Turning to adjusted EBITDA on Slide 8. For the first quarter 2019, Adjusted EBITDA was $2.262 billion compared to $2.181 billion from the year ago quarter. As you think about sequential performance this quarter, in addition to typical revenue seasonality keep in mind the $25 million EBITDA impact from the sales -- sales leaseback accounting change and $40 million of high margin nonrecurring revenue benefit in the fourth quarter.

We continued to expand adjusted EBITDA margins during the quarter, which grew to 40.1% compared to 36.7% in the year ago quarter. We remain focused on growing adjusted EBITDA and expanding margins on a year-over-year basis. Since the close of the Level 3 transaction, we've seen a 460 basis point improvement, and we feel good about our ability to continue to expand margins over time.

As of the end of the first quarter, we've achieved $128 million of annualized run rate adjusted EBITDA savings, as we begin our three year transformation effort. Approximately 30% of the savings, we have captured have been network expense related. Integration and transformation costs incurred in the first quarter 2019 impacted adjusted EBITDA by $34 million and free cash flow by $64 million.
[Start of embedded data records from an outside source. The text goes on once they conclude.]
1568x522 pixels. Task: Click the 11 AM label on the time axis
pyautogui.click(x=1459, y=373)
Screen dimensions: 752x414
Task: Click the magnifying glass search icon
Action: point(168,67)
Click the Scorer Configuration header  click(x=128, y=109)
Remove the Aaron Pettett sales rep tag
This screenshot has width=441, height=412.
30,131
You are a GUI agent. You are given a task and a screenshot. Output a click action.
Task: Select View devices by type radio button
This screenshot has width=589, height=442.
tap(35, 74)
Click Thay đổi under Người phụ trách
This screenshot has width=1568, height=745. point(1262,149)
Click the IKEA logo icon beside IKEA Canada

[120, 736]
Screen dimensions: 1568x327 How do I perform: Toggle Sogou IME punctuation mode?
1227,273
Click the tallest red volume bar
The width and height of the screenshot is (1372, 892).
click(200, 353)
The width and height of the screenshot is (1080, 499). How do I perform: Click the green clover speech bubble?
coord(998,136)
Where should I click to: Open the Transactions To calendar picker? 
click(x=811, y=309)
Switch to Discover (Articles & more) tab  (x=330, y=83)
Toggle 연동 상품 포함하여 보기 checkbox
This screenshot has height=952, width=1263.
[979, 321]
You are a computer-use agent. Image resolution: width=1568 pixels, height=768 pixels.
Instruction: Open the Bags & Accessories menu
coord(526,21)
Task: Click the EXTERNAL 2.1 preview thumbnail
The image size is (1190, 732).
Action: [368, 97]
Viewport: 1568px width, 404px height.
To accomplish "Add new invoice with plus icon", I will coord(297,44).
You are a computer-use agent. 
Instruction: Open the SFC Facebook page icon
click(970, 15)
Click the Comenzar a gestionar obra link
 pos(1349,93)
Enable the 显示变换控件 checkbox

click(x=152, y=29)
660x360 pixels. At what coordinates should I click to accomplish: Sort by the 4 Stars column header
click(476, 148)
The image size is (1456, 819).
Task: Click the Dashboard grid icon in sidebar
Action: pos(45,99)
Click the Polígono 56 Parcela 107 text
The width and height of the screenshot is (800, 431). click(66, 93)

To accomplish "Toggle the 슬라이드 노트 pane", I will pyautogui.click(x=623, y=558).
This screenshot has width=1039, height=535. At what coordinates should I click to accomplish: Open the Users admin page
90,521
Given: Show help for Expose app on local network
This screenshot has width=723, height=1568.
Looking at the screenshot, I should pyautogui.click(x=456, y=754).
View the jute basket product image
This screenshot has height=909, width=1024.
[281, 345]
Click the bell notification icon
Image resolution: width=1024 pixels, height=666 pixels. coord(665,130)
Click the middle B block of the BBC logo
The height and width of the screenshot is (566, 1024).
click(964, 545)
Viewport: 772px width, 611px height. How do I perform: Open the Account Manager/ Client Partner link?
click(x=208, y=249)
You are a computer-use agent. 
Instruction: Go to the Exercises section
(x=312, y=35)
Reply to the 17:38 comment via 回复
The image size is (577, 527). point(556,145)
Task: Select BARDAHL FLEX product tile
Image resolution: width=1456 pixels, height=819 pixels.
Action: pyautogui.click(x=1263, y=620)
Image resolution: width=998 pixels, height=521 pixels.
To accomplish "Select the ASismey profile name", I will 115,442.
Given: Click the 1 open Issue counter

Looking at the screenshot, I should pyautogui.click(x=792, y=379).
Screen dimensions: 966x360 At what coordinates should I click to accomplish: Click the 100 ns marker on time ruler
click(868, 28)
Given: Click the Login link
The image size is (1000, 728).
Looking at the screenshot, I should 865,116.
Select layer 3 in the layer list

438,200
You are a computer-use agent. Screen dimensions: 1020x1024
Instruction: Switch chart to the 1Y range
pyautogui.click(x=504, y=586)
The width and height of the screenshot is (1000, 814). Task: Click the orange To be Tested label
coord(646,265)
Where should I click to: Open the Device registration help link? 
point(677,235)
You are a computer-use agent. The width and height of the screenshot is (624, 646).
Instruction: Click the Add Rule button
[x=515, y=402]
As a reminder, we expect to achieve $800 million to $1 billion in annualized run rate adjusted EBITDA savings over the next three years. We expect to incur approximately $450 million to $650 million in costs to achieve these savings.

Moving to Slide 9. For the first quarter 2019, capital expenditures were $931 million, as we continue to invest in expanding our network footprint, our product capabilities and digital transformation initiatives. In the first quarter 2019, the Company generated free cash flow of $315 million. As is consistent with previous years, we see a higher use of cash in the first quarter due to higher working capital associated with annual bonus payments, prepayments on maintenance contracts and payroll taxes.

Specifically, this quarter, we had an extra payroll cycle. As I've summarized on the fourth quarter earnings call, bonus payments are higher compared to last year, driven by performance and timing of Level 3 bonuses. Additionally, working capital was also impacted by timing of fourth quarter capital and other accrued expenses. Overall, first quarter free cash flow is in line with our full year outlook assumptions.

Turning to Slide 10. We exited the quarter with our net debt to adjusted EBITDA ratio at 3.9 times. This compares to 4.3 times at the close of the Level 3 transaction. We remain committed to our deleveraging objectives and reaching our target leverage range of 2.75 times to 3.25 times in the next three years.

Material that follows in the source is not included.